Nothing in the data should be altered when it is repeated in full.

Dataset entries
________________________________________

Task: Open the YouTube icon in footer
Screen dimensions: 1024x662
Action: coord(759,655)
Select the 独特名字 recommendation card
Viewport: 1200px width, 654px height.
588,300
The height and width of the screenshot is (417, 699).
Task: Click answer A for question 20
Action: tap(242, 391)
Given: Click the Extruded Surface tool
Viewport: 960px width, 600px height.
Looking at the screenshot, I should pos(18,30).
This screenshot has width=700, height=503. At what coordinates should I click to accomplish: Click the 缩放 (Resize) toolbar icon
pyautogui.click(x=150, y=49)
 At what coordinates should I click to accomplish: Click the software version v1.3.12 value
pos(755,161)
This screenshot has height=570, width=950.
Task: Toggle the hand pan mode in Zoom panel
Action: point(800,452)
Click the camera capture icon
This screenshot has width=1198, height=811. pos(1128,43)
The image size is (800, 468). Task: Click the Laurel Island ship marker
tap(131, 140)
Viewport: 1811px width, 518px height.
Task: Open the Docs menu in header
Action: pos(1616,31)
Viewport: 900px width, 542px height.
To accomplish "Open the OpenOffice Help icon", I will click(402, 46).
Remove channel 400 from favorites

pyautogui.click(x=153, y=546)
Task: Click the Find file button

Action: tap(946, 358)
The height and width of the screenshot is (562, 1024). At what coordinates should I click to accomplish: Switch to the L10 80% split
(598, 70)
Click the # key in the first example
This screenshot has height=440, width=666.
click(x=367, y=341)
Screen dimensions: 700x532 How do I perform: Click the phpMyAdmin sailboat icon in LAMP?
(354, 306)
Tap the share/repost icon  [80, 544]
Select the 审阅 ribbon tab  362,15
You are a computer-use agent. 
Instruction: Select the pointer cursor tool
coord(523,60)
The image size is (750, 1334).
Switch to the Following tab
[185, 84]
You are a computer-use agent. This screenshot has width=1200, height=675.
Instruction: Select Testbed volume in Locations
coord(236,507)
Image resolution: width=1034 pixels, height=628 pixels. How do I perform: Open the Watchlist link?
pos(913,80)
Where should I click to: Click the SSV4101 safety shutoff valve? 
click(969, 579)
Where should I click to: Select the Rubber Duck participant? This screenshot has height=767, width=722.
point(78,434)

________________________________________

> **Answer space**
Task: Open the YouTube icon in footer
Screen dimensions: 1024x662
Action: coord(759,655)
Select the 独特名字 recommendation card
Viewport: 1200px width, 654px height.
588,300
The height and width of the screenshot is (417, 699).
Task: Click answer A for question 20
Action: tap(242, 391)
Given: Click the Extruded Surface tool
Viewport: 960px width, 600px height.
Looking at the screenshot, I should pos(18,30).
This screenshot has width=700, height=503. At what coordinates should I click to accomplish: Click the 缩放 (Resize) toolbar icon
pyautogui.click(x=150, y=49)
 At what coordinates should I click to accomplish: Click the software version v1.3.12 value
pos(755,161)
This screenshot has height=570, width=950.
Task: Toggle the hand pan mode in Zoom panel
Action: point(800,452)
Click the camera capture icon
This screenshot has width=1198, height=811. pos(1128,43)
The image size is (800, 468). Task: Click the Laurel Island ship marker
tap(131, 140)
Viewport: 1811px width, 518px height.
Task: Open the Docs menu in header
Action: pos(1616,31)
Viewport: 900px width, 542px height.
To accomplish "Open the OpenOffice Help icon", I will click(402, 46).
Remove channel 400 from favorites

pyautogui.click(x=153, y=546)
Task: Click the Find file button

Action: tap(946, 358)
The height and width of the screenshot is (562, 1024). At what coordinates should I click to accomplish: Switch to the L10 80% split
(598, 70)
Click the # key in the first example
This screenshot has height=440, width=666.
click(x=367, y=341)
Screen dimensions: 700x532 How do I perform: Click the phpMyAdmin sailboat icon in LAMP?
(354, 306)
Tap the share/repost icon  [80, 544]
Select the 审阅 ribbon tab  362,15
You are a computer-use agent. 
Instruction: Select the pointer cursor tool
coord(523,60)
The image size is (750, 1334).
Switch to the Following tab
[185, 84]
You are a computer-use agent. This screenshot has width=1200, height=675.
Instruction: Select Testbed volume in Locations
coord(236,507)
Image resolution: width=1034 pixels, height=628 pixels. How do I perform: Open the Watchlist link?
pos(913,80)
Where should I click to: Click the SSV4101 safety shutoff valve? 
click(969, 579)
Where should I click to: Select the Rubber Duck participant? This screenshot has height=767, width=722.
point(78,434)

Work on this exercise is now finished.